SSVEP experiment, no FFT peaks found

Marcus78Marcus78 Michigan
edited September 2021 in General Discussion

Hello everyone,
I am currently working with EEG data acquired during an SSVEP experiment. I am still relatively new to the BCI domain, so I do not have a lot of experience yet. I am trying to determine what frequency was used for the flickering for each of the trials that was done. But for some reason I can not recognize the prominent peaks in the frequency domain. I preprocessed the data by doing ICA to remove eye blinks and also applied a bandpass filter to only keep frequencies between 5 and 48 Hz.
This is the unfiltered signal (from electrode Oz) :

And this one is the signal (same trial and same electrode Oz) for which I applied the preprocessing steps as described above:

Could you tell me what I am doing wrong here? I should be able to identify from the plot what the flickering frequency was. The sampling frequency is 256 and I only plotted the first 200 frequencies.
I hope you can give advice.
Thanks a lot.

Comments

  • retiututretiutut Louisiana, USA
    edited September 2021

    If you're trying to do this manually it would help to lower the X axis limit to 50Hz or 75Hz. Next, it would be best to know what the SSVEP frequency being used was, rather than having us (and maybe you) trying to guess. Eye blinks as an EMG artifact will generally not show in Oz, though other movement artifacts and excessive hair can limit the signal quality.

    The extreme amplitude in the lower Hz could also indicate other artifacts.

  • I had the limit of 200 Hz on the X axis, as I thought this may help to identify the SSVEP frequency because of the harmonics that may show? But okay I changed it:
    This is the unfiltered signal in frequency domain when lowering the X axis:

    This in the filtered signal in frequency domain when lowering the X axis:

    And this is the filtered signal before transforming to frequency domain:

    What other kinds of artifacts could be present? Maybe the 50 Hz alternating current noise?

  • wjcroftwjcroft Mount Shasta, CA

    Richard, thanks.

    Marcus, please look over some of these related posts. The timing accuracy of your screen flicker has a number of subtleties that must be addressed. The first link shows some calibration and accuracy tests that can be done with a photodiode.

    https://openbci.com/forum/index.php?p=/discussion/3052/not-getting-expected-results-from-vep-visual-stimuli-eeg-data-resolved

    https://www.google.com/search?as_q=ssvep+timing&as_sitesearch=openbci.com

    Regards, William

  • Hello William,
    unfortunately I can not rerun the experiment anymore. I think there should not be any problems that occurred during the process of the experiment. So my only question at this point would be if there is any advice that you could give in terms of how I can determine the SSVEP frequency that was used, given the data that I have. I am assuming I may have to do additional preprocessing steps to better be able to infer the SSVEP frequency from the plots?

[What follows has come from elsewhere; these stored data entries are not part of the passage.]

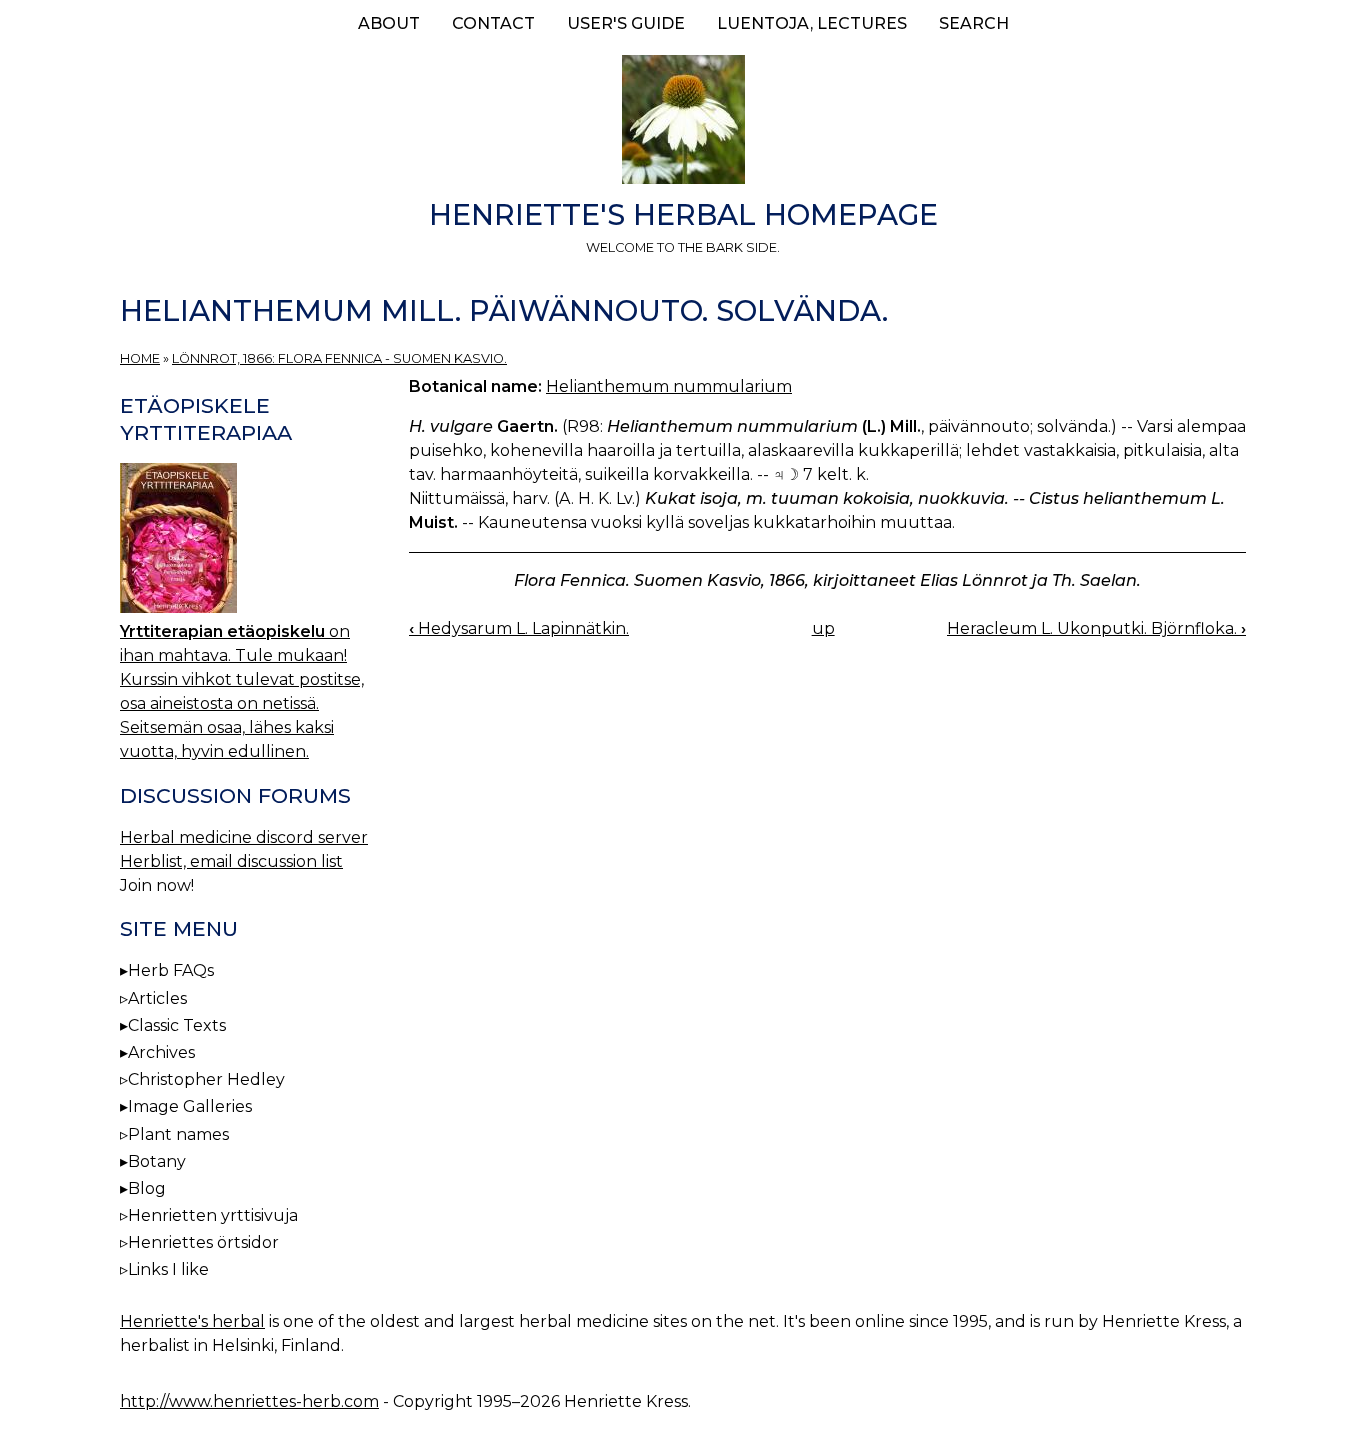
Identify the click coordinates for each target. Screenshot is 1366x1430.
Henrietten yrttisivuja (213, 1215)
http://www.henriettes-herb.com (249, 1401)
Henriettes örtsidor (203, 1242)
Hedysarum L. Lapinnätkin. (519, 628)
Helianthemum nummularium (669, 386)
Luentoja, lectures (812, 23)
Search (974, 23)
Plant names (178, 1134)
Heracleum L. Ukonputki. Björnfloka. (1096, 628)
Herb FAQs (171, 970)
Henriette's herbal (192, 1321)
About (389, 23)
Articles (157, 998)
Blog (147, 1188)
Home (140, 358)
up (823, 628)
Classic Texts (177, 1025)
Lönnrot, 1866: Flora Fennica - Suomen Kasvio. (339, 358)
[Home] (683, 123)
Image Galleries (190, 1106)
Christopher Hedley (206, 1079)
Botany (157, 1161)
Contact (493, 23)
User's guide (626, 23)
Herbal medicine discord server (244, 837)
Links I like (168, 1269)
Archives (161, 1052)
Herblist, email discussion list (231, 861)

  • wjcroftwjcroft Mount Shasta, CA

    Hi Marcus,

    I think there should not be any problems that occurred during the process of the experiment.

    Hmm. So, wondering if you read any of the links I gave. The most likely reason that you are not seeing peaks in the FFT corresponding to your stimulation frequency -- is that the screen flash frequency had noise (or 'jitter') in the stability of the frequency. Thus no distinct peaks are showing up in the FFT. Any 'peak' wobbled back and forth in frequency, and was thus lost in the noise.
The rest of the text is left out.